The Rizla Suzuki team decided to retain both of its drivers in MotoGP, Loris Capirossi and Chris Vermeulen. Spies had ridden for Suzuki during his entire professional career that began in 2000, but with the door closed at the Rizla team, he decided to open the bidding for his services.

"I was at a point talking to a lot of teams and saw Yamaha Italia's shop, how everything functioned and how it worked. It took off from there," Spies said.

Spies took the pole for the opening round at Phillip Island, Australia, and won the second race. He became the first American to win in World Superbike since Colin Edwards in 2002.

In the second round at Losil, Qatar, Spies triumphed in both races.

"That was a good weekend," Spies said. "It was a weekend where we didn't have any problems and were able to put every lap together, and it showed on Sunday."

Spies also has wins at Aasen, The Netherlands, and Monza. He has been second at Valencia, Spain, and third at Kyalami, South Africa.
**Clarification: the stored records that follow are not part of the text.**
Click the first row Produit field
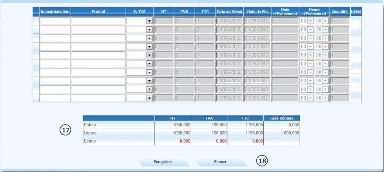 [x=98, y=21]
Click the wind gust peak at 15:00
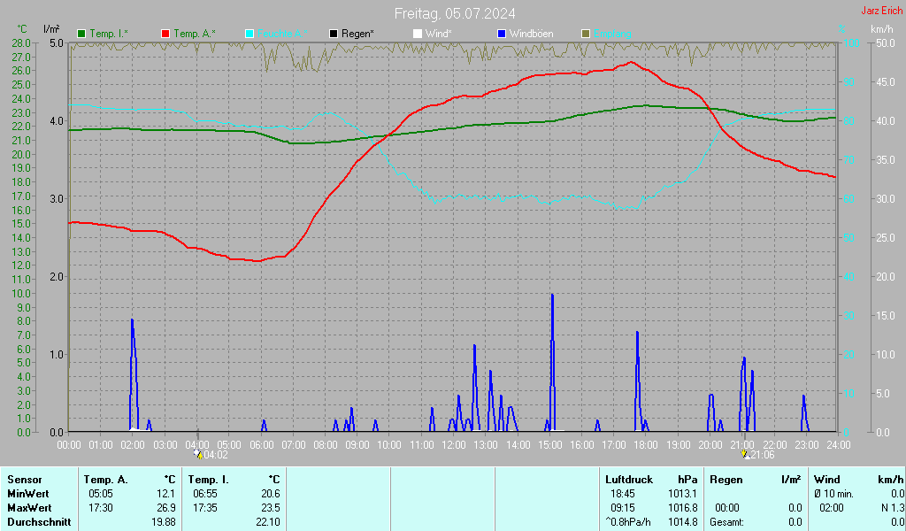Screen dimensions: 906x531 [552, 296]
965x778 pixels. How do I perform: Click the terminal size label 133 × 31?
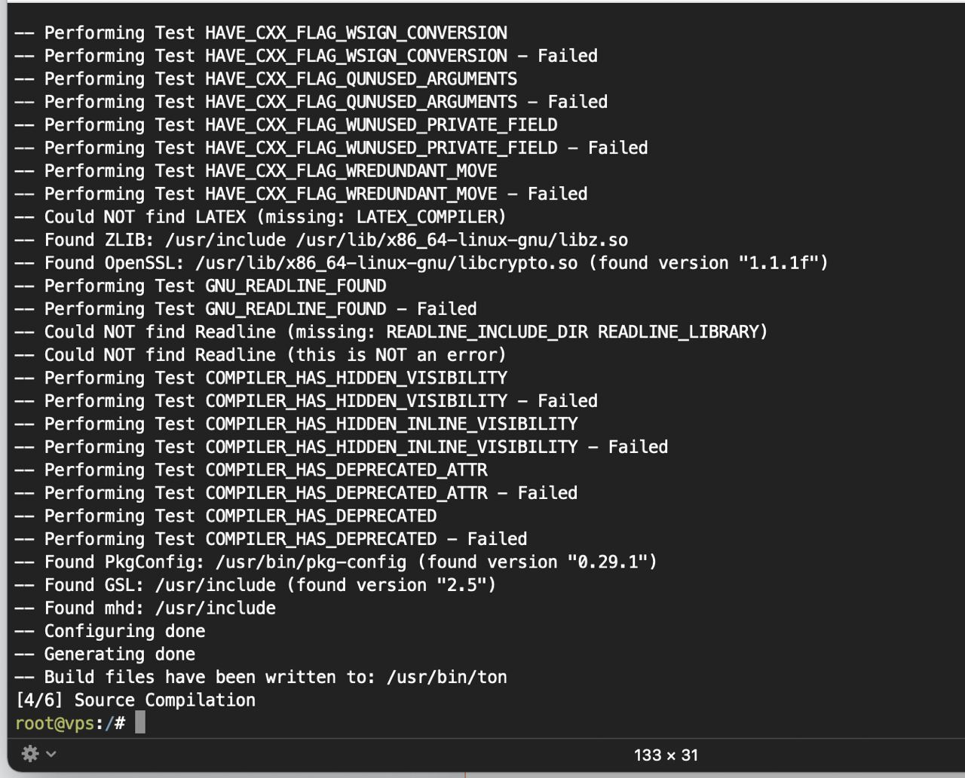(x=666, y=755)
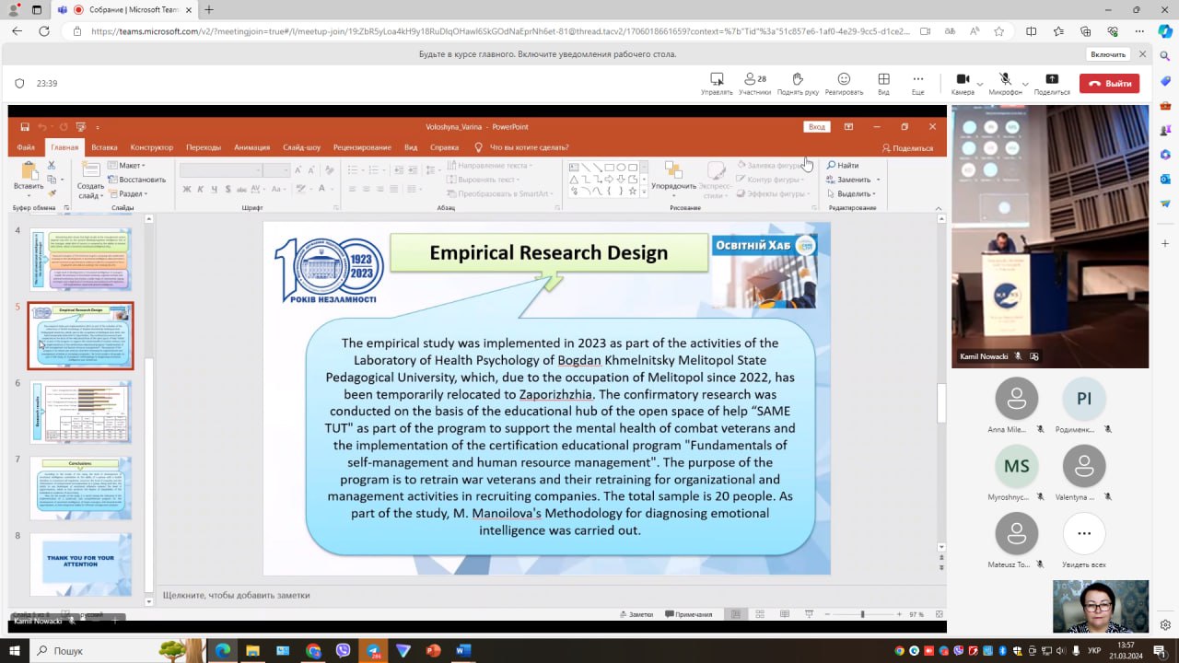Switch to the Вставка ribbon tab
The image size is (1179, 663).
(x=104, y=147)
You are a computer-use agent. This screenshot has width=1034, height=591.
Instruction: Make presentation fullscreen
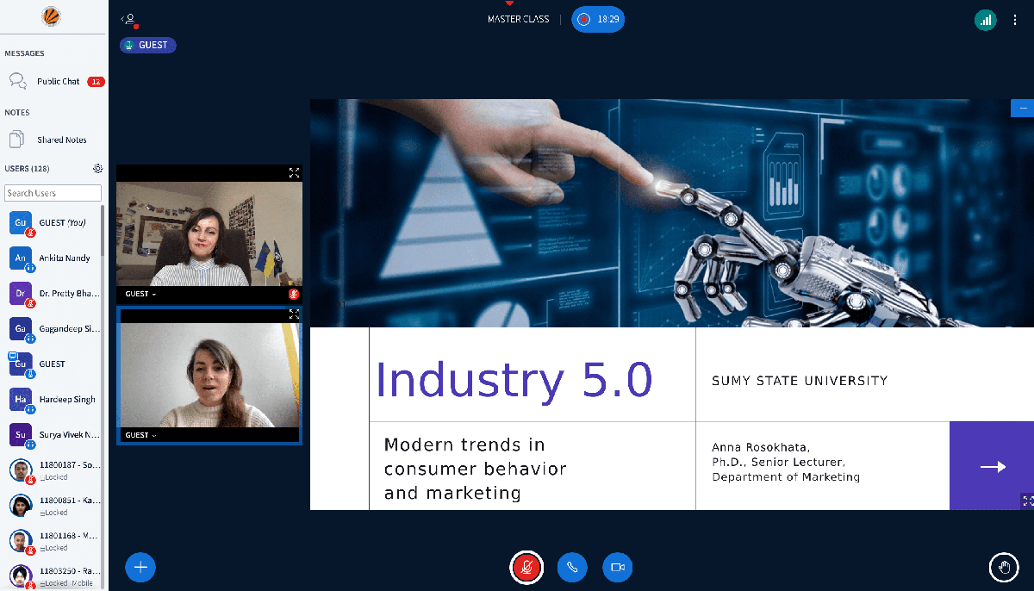pos(1026,501)
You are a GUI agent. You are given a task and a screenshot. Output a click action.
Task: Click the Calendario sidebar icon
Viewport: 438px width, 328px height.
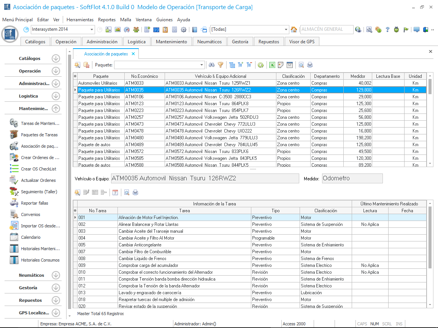(x=14, y=237)
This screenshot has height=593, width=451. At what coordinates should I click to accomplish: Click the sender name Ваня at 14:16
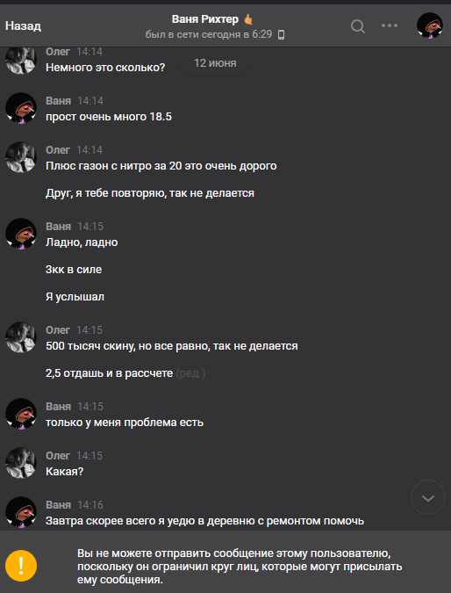point(58,505)
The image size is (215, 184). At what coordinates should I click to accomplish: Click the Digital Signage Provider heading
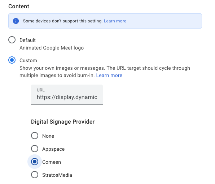pyautogui.click(x=63, y=122)
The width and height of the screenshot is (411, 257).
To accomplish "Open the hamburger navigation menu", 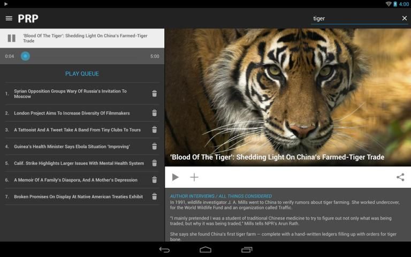I will tap(9, 18).
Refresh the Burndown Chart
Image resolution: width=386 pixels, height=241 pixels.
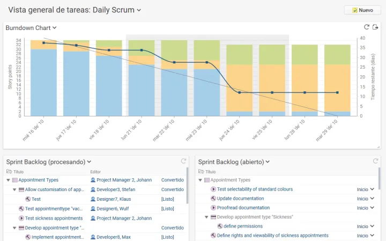(x=367, y=27)
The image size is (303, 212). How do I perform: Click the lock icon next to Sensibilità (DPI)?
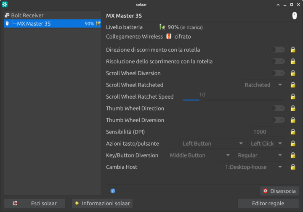click(293, 132)
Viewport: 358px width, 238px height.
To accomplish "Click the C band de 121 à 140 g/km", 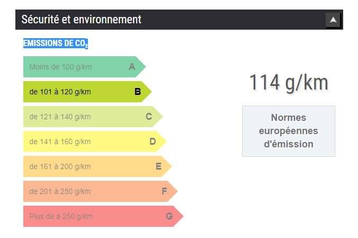I will point(93,117).
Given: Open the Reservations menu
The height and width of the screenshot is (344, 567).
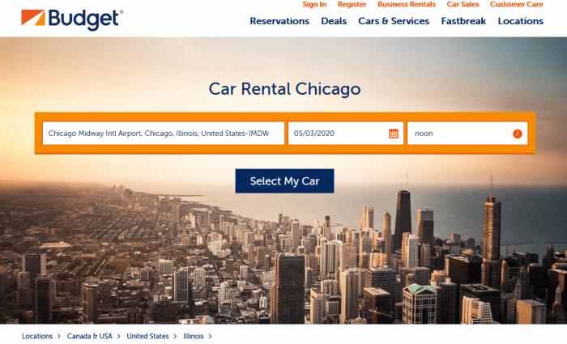Looking at the screenshot, I should [x=279, y=21].
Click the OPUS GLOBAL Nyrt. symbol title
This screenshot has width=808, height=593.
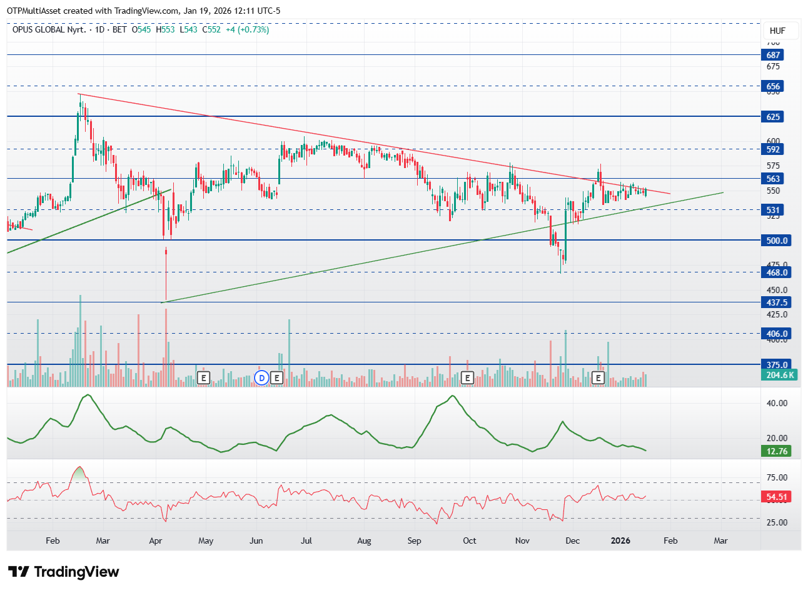pos(49,29)
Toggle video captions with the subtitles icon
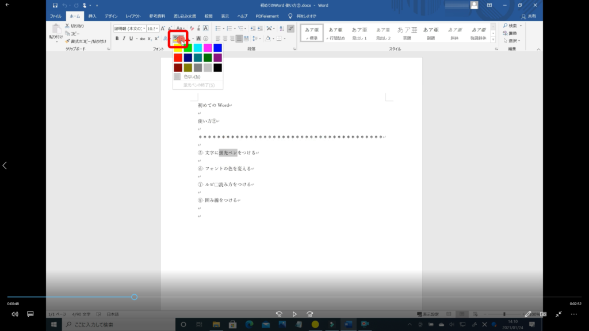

"I thought I could run up front, but I didn't think it would happen straight off the bat," Spies said. "I don't think there is much difference in speed [from AMA]. The difference is in the depth of the competition. It's much better, all the way back to 10th. In AMA, there are only a couple of riders with the speed. The actual speed [in World Superbike] is fairly similar."

Of course, not everything has been perfect. He ran out of gas on the final lap while leading the other race at Monza, had his shift lever break while leading at Kyalami, has been run off the track twice and crashed twice.

"We've had lots of ups and downs," Spies said. "We've had some mechanicals [failures]. I don't think we've had that much bad luck. We've had a lot of DNFs this year, but it's been good because we've got the speed to be up front."

With 162 points, Spies trails leader Noriyuki Haga by 88 points. Michel Fabrizo, Haga's Ducati teammate, is second with 165.

"[Haga is] pretty far out there [in terms of points]," Spies said. "If we're perfect and he has some problems, [we can still beat him]."

Spies raced at Miller the past three years in AMA Superbike and won five or six races.

"I'm excited about it," Spies said. "It's a good track for me and I've had good results there. I think the bike will work well there. It would be big to win. We've had a rough time the past couple of weekends and it would be nice to come back and pull a double (win) off. The American crowd can definitely give my adrenalin a boost."

This will be the second year for the Superbike World Championship at Miller. Spain's Carlos Checa won both races in 2007.

Spies has begun negotiating with Yamaha Italia on extending his contract.

"I'm happy with the team," Spies said. "It's a great corporation and hopefully I can hang around for a couple of years. We've just started talking and are kind of working on some things."

Yamaha Italia is undoubtedly listening to what Spies has to say. He has a very bright and lucrative future in international road racing.